10

I found the following very nice post yesterday which presented the conditional expectation in a way which I found intuitive;

Conditional expectation with respect to a $\sigma$-algebra.

I wonder if there is a way to see that $E(X\mid \mathcal{F}_n)(\omega)=\frac 1 {P(E_i)} \int_{E_i}X \, dP$ if $\omega \in E_i$, could be regarded a Radon-Nikodym derivative. I cant formally connect the dots with respect to for example to the Wikipedia discussion,

https://en.wikipedia.org/wiki/Conditional_expectation.

I am missing the part where the measure gets "weighted" i.e somthing analogous to $\frac 1 {P(E_i)}$, in the Wikipedia article.

Update

It just hit me that if one divides the defining relation by the measure of the set the one has

$\frac{1}{P(E_{i})} \int_{E_i}X \, dP=\frac{1}{P(E_{i})} \int_{E_i}E(X\mid \mathcal{F}_n) \, dP$ for all $E_{i}\in \mathcal{F}_{n}$. This looks like we have a function which agrees with the avarages of $X$ a.e on every set of the algebra $\mathcal{F}_{n}$. This is not quite what @martini writes but maybe it is a reansable way to look at it aswell? This looks like somthing which would fit into the wikipedia disussion better tho. But it donst sit right on some other occasions.

So the question remains,

How do I think about this in the right way? If the second way is wrong, then how is the first consistant with the Wikipedia article?
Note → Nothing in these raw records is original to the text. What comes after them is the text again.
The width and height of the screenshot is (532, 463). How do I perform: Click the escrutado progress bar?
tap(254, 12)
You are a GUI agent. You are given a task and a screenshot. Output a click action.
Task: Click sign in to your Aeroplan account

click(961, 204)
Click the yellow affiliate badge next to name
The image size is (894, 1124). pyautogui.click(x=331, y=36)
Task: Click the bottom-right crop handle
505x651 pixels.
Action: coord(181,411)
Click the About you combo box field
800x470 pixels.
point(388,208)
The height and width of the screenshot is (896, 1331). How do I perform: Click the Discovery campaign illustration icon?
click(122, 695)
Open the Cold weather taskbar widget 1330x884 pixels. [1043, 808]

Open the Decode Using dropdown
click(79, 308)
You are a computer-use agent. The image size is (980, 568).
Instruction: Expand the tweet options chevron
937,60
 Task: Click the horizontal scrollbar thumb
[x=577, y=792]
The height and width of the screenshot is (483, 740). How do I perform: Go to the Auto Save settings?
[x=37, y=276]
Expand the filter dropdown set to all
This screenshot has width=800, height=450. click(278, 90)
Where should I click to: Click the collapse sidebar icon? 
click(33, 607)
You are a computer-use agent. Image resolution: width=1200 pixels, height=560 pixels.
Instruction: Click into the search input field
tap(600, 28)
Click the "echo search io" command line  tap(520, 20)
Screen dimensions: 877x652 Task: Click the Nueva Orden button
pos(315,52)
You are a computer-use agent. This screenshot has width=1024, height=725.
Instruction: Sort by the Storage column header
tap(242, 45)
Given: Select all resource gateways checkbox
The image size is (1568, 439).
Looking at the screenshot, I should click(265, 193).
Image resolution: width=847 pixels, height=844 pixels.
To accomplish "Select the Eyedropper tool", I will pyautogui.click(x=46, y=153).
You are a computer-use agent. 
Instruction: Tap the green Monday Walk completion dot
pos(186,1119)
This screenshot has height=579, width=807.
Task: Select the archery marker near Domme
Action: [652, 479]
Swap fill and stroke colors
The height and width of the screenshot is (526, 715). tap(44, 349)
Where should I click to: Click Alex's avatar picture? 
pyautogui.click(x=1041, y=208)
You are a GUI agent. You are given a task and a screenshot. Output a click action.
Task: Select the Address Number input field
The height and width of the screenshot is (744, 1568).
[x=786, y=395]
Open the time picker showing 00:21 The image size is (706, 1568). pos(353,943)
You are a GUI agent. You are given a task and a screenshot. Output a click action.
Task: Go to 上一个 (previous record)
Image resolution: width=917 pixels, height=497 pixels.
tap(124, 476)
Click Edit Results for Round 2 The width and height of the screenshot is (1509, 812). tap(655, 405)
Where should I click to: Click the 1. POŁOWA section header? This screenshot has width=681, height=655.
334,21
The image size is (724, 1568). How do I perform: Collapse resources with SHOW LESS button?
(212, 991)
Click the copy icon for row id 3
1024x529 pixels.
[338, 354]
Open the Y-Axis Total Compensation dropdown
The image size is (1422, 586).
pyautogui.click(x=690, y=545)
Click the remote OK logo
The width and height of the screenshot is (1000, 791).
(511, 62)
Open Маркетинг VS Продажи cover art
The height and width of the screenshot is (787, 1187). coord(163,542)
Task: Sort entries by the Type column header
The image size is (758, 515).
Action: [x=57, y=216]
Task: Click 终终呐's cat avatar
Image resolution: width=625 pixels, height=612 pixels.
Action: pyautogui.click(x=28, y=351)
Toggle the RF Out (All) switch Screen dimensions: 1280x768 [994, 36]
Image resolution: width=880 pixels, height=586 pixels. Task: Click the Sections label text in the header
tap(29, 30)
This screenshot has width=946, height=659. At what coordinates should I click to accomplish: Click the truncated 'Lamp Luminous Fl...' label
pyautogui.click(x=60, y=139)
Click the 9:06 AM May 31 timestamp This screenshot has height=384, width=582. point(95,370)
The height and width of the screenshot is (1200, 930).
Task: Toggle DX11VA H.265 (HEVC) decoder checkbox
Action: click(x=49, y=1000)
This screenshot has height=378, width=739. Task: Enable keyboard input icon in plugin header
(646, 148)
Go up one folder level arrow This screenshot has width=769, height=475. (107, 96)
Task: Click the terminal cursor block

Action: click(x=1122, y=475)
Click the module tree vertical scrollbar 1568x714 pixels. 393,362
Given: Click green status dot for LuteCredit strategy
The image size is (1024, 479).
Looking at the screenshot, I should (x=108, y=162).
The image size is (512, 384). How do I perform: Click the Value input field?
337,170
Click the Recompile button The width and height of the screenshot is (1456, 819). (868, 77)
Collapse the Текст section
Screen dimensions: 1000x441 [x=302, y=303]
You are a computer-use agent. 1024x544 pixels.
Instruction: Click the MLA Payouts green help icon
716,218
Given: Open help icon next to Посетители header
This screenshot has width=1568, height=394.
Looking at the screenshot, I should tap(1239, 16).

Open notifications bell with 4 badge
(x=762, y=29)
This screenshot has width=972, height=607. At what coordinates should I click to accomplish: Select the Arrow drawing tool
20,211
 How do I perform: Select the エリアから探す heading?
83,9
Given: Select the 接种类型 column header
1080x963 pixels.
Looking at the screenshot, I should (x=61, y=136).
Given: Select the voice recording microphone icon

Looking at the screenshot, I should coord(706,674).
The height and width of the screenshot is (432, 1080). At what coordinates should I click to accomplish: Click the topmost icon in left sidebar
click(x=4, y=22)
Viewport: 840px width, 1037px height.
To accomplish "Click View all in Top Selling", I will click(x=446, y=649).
My comment of Sangchuls answer will also be of help when understadning my troubles!

2 Answers2

9

Your intuition and formula makes sense when each $E_i$ is an elementary event in ${\cal F} $ which can not be decomposed into 2 disjoint events, both of positive probability. If it can be decomposed then there is a mis-match as in general $E(X|{\cal F})(\omega)$ is not constant over $\omega\in E_i$ while your formula is.

Suppose that $\Omega$ may be partitioned into a countable family of disjoint measurable events $E_i$, $i\geq 1$. It suffices to keep only the events with strictly positive probability, as they will carry the total probability. The $\sigma$-algebra ${\cal F}$ generated by this partition simply consists of all unions of elements in this family. A measurable function w.r.t ${\cal F}$ is precisely a linear combination of $\chi_{E_i}$, the characteristic functions on our disjoint family of events. We may thus write: $$ E(X|{\cal F}) (\omega) = \sum_j c_j \chi_{E_j}(\omega)$$ The constants may be computed from the fact that $\int_{E_i} E(X|{\cal F}) dP = c_i P(E_i) = \int_{E_i} X\; dP$. We get: $$ E(X|{\cal F}) (\omega) = \sum_j\chi_{E_j}(\omega) \frac{1}{P(E_j)} \int_{E_j} X\; dP $$ corresponding to the formula you mentioned. By writing down the defining equation you see that this indeed is the Radon-Nykodym derivative of $\nu(E)=\int_E X \; dP$, $E\in {\cal F}$ with respect to $P_{|{\cal F}}$.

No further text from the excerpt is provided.